[DOCUMENT EXCERPT Boundary: Start]
Paclitaxel (PTX) has shown its potency against a broad spectrum of cancers. However, its clinical application has been limited owing to poor solubility[1]. Also, PTX cannot be selectively accumulated into tumors tissues. The nonspecific distribution will reduce bioavailability and therapeutic efficiency of PTX[2]. Recently, we have prepared novel silk fibroin modified poly(l-lactide)-poly(ethylene glycol)-poly(l-lactide) (SF/PLLA-PEG-PLLA) composite nanoparticles as drug carrier by solution-enhanced dispersion in supercritical CO2 (SEDS) process[3]. The present study aims to fabricate tumor-targeted SF/PLLA-PEG-PLLA nanoparticle drug delivery systems to decrease adverse side effects of PTX and enhance its therapeutic efficiency.
[DOCUMENT EXCERPT Boundary: End]
### [TASK REQUIREMENTS]
a – Answer these about the paclitaxel nanoparticle passage:
(i) What has limited the clinical application of PTX?
(ii) By what process were the SF/PLLA-PEG-PLLA composite nanoparticles prepared?
(iii) What two aims does the present study give for the tumor-targeted nanoparticle drug delivery systems?
b – From the paclitaxel nanoparticle passage, return the stretch from "Paclitaxel (PTX) has" through "its therapeutic efficiency.", copied word for word.
[RECORDED INFORMATION Boundary: Start]
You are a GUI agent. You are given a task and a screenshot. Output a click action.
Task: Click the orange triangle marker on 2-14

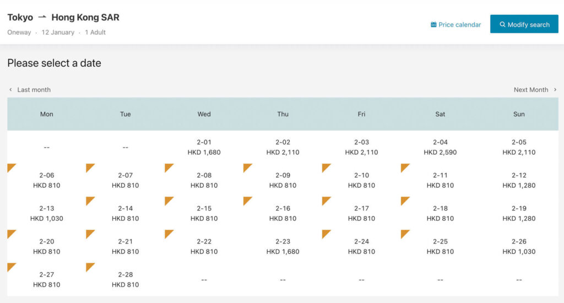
[RECORDED INFORMATION Boundary: End]
### [EXERCISE SOLUTIONS]
a –
(i) Poor solubility.
(ii) Solution-enhanced dispersion in supercritical CO2 (SEDS).
(iii) To decrease the adverse side effects of PTX and to enhance its therapeutic efficiency.

b –
Paclitaxel (PTX) has shown its potency against a broad spectrum of cancers. However, its clinical application has been limited owing to poor solubility[1]. Also, PTX cannot be selectively accumulated into tumors tissues. The nonspecific distribution will reduce bioavailability and therapeutic efficiency of PTX[2]. Recently, we have prepared novel silk fibroin modified poly(l-lactide)-poly(ethylene glycol)-poly(l-lactide) (SF/PLLA-PEG-PLLA) composite nanoparticles as drug carrier by solution-enhanced dispersion in supercritical CO2 (SEDS) process[3]. The present study aims to fabricate tumor-targeted SF/PLLA-PEG-PLLA nanoparticle drug delivery systems to decrease adverse side effects of PTX and enhance its therapeutic efficiency.